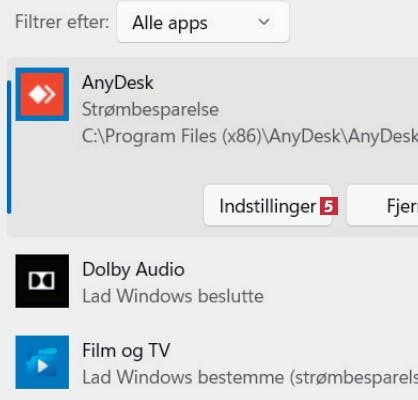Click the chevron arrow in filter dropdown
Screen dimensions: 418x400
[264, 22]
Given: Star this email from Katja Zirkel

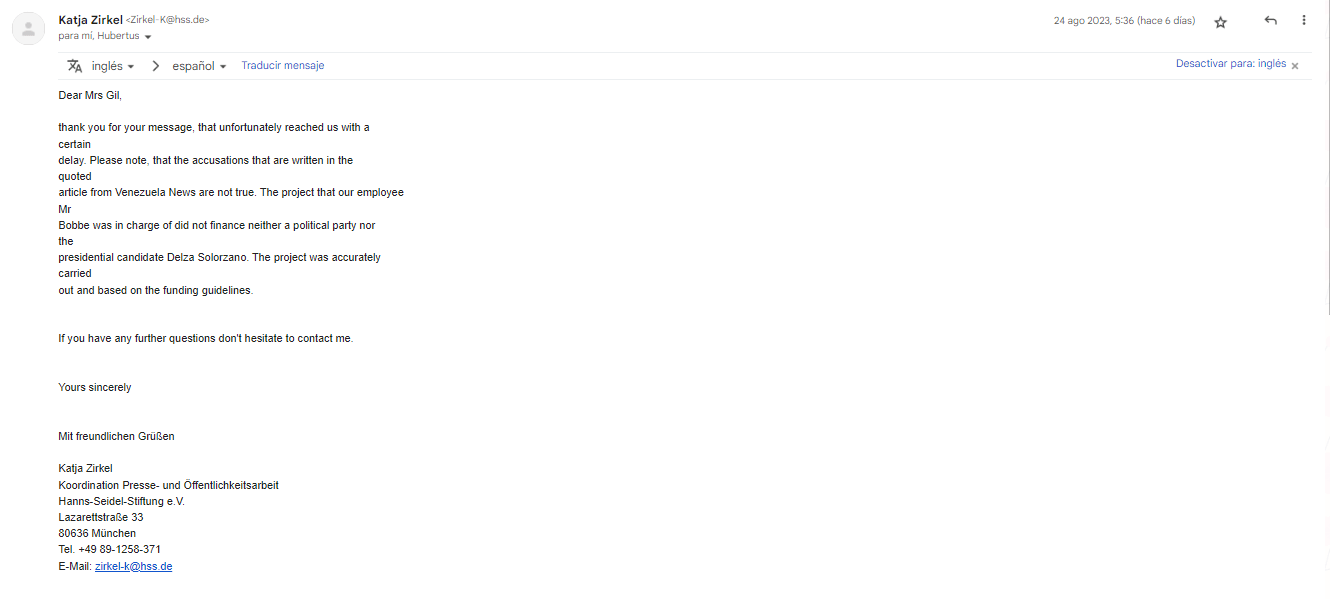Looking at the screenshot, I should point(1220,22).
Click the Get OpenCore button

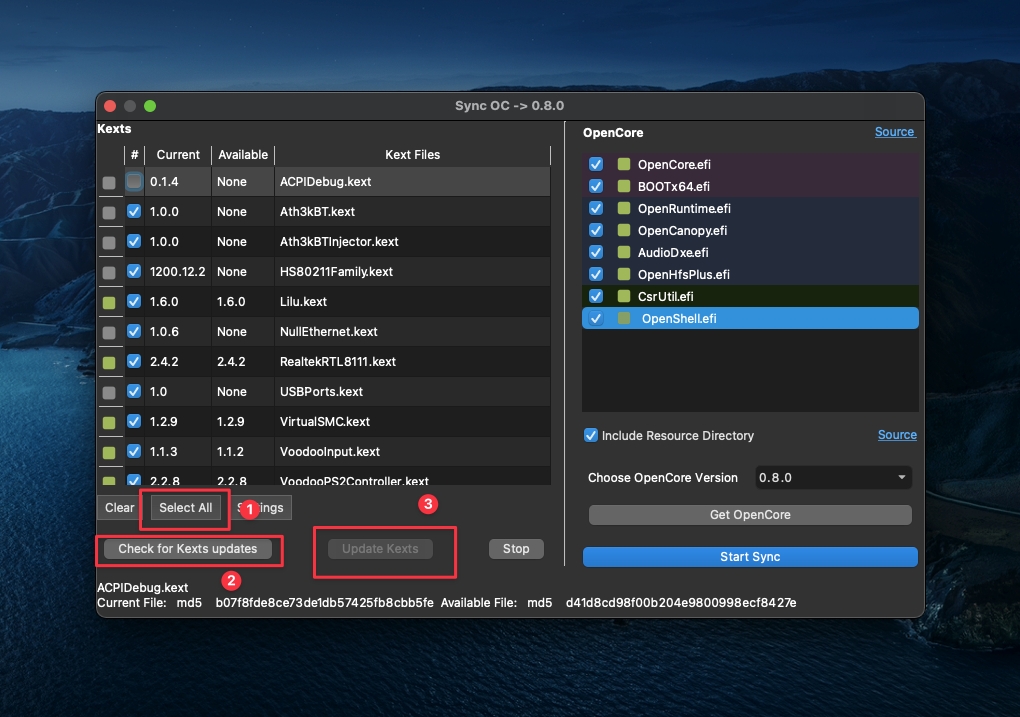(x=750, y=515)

* * *

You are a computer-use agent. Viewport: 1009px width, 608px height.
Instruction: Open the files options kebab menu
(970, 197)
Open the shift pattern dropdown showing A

==

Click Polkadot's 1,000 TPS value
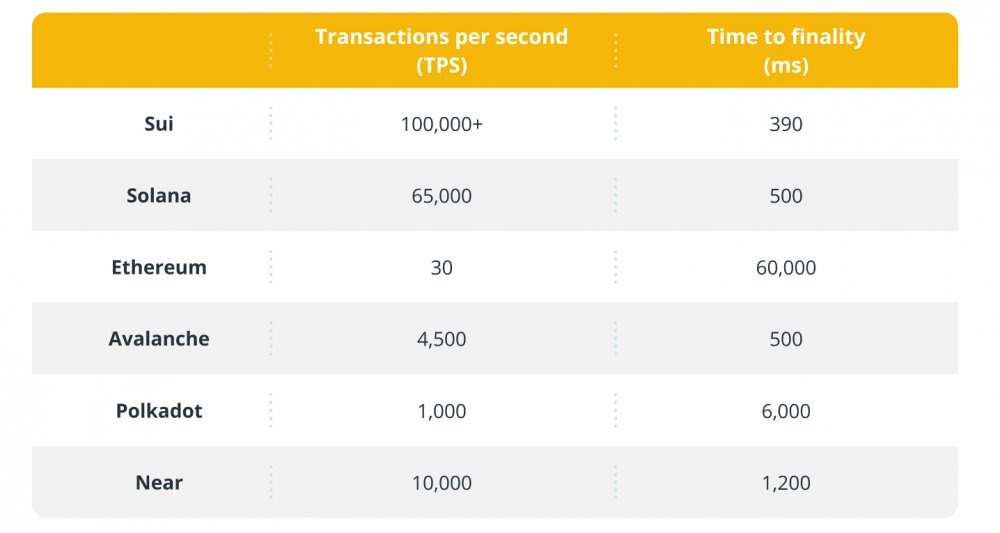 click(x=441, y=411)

Exercise: Could you return exactly the stretch of the data above that starts at the line with "You are a computer-use" and ends at the line with "Open the shift pattern dropdown showing A", both lines included?

Your solution:
You are a computer-use agent. Viewport: 1009px width, 608px height.
Instruction: Open the files options kebab menu
(970, 197)
Open the shift pattern dropdown showing A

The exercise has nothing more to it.